Browser Cryptocurrency Mining
Cybercriminals have embraced the anonymous nature of cryptocurrency as a new preferred method of profit. Unit 42 released details about attackers hijacking web browsers to mine for compute resources and exchange for cryptocurrency. With the increasing value of cryptocurrency, such as bitcoin and Ethereum, and a better business model with higher returns than malware– and exploit-type attacks, it’s no surprise these types of attacks are becoming more commonplace.
How It Works
Cybercriminals will compromise a website and abuse a legitimate tool on that site to gain access to the compute resources of site visitors’ systems. Using this access, attackers will essentially steal compute resources and exchange them for cryptocurrency credit. This all occurs without the users’ consent or knowledge throughout the duration of their site visits.

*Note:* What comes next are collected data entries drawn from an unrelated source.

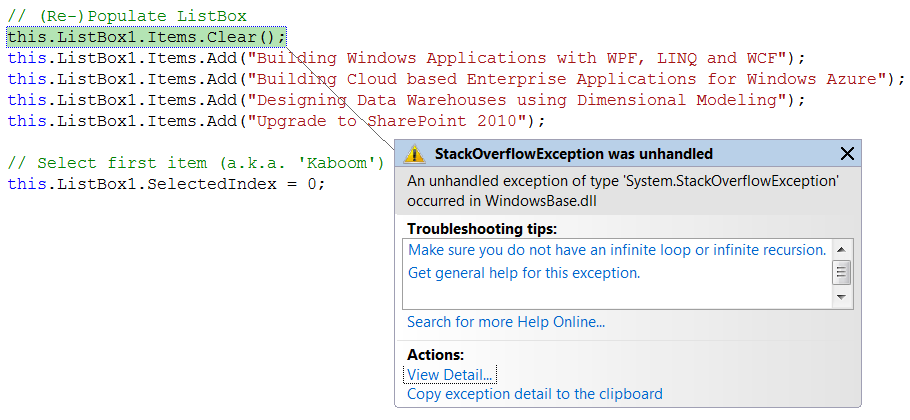Click the Upgrade to SharePoint 2010 string

pyautogui.click(x=387, y=121)
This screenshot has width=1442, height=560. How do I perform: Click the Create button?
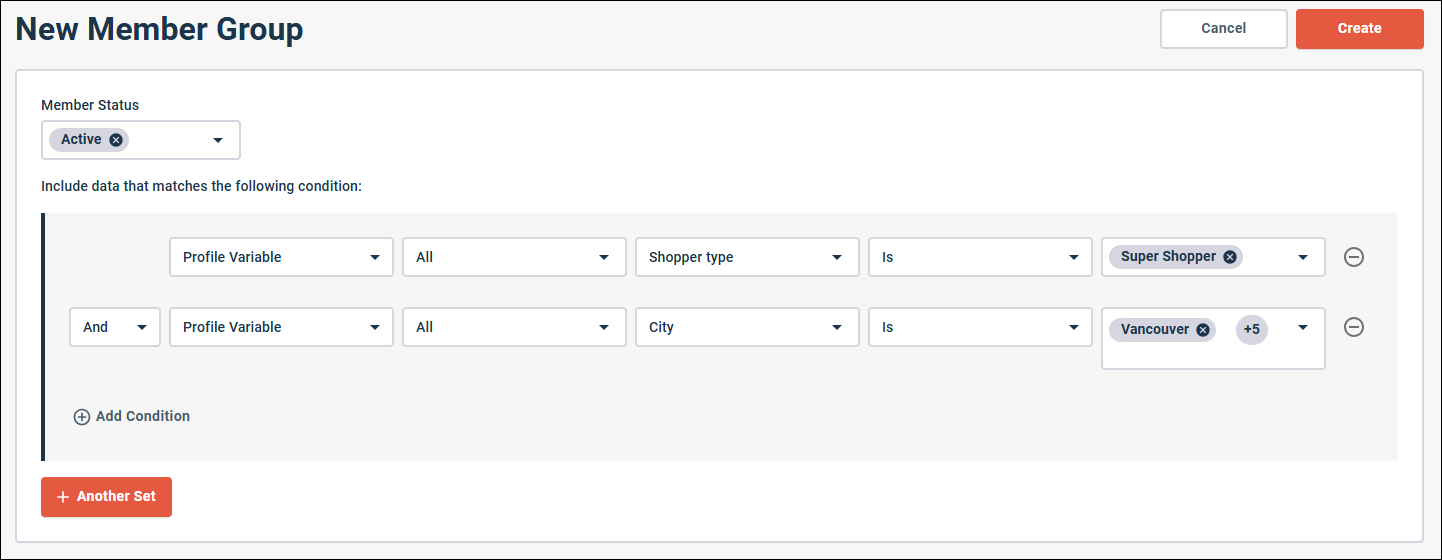pyautogui.click(x=1359, y=29)
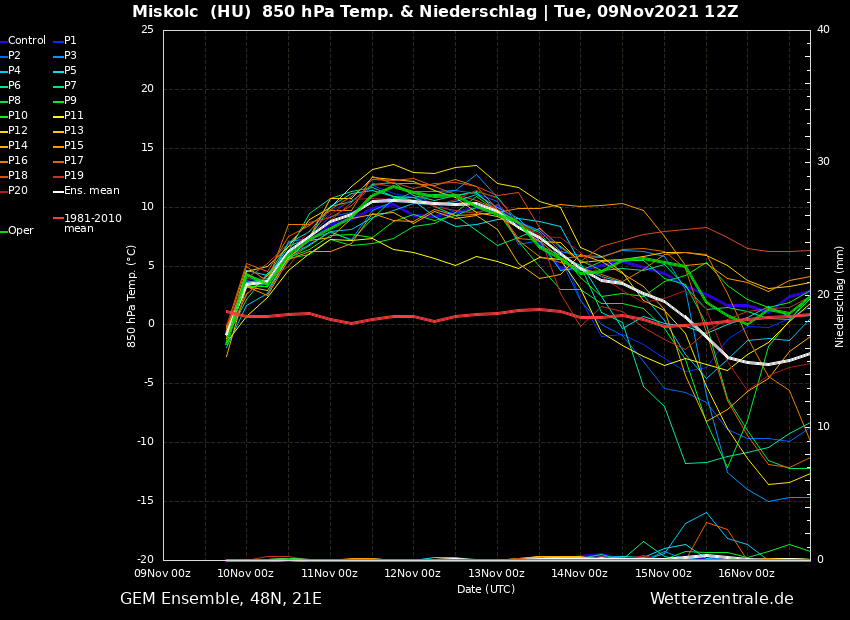Click the Niederschlag (mm) axis label
Image resolution: width=850 pixels, height=620 pixels.
tap(840, 296)
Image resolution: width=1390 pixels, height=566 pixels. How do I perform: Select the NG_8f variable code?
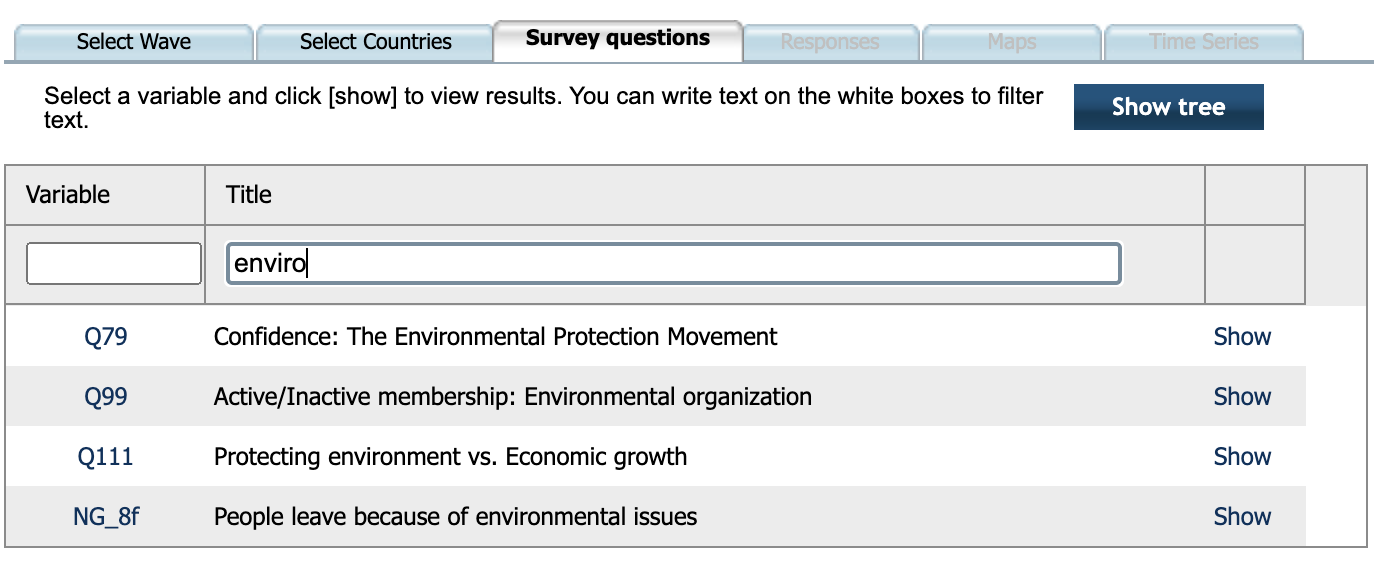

The malicious activity itself doesn’t cause long-term damage to systems, and ends as soon as users leave the malicious or compromised site. Additionally, the site will still provide users with its normal, intended functionality. However, users likely experience a noticeable slowdown in system performance.
How to Defend Against It
If you believe your system is being affected by this type of attack, leaving the site or closing your browser will, in most cases, end the attack. Additionally, you should practice good cybersecurity hygiene. This means avoiding unfamiliar websites, clicking on links or downloading attachments from unknown email senders, keeping products updated with the latest security patches, enabling multi-factor authentication, and using reputable security products.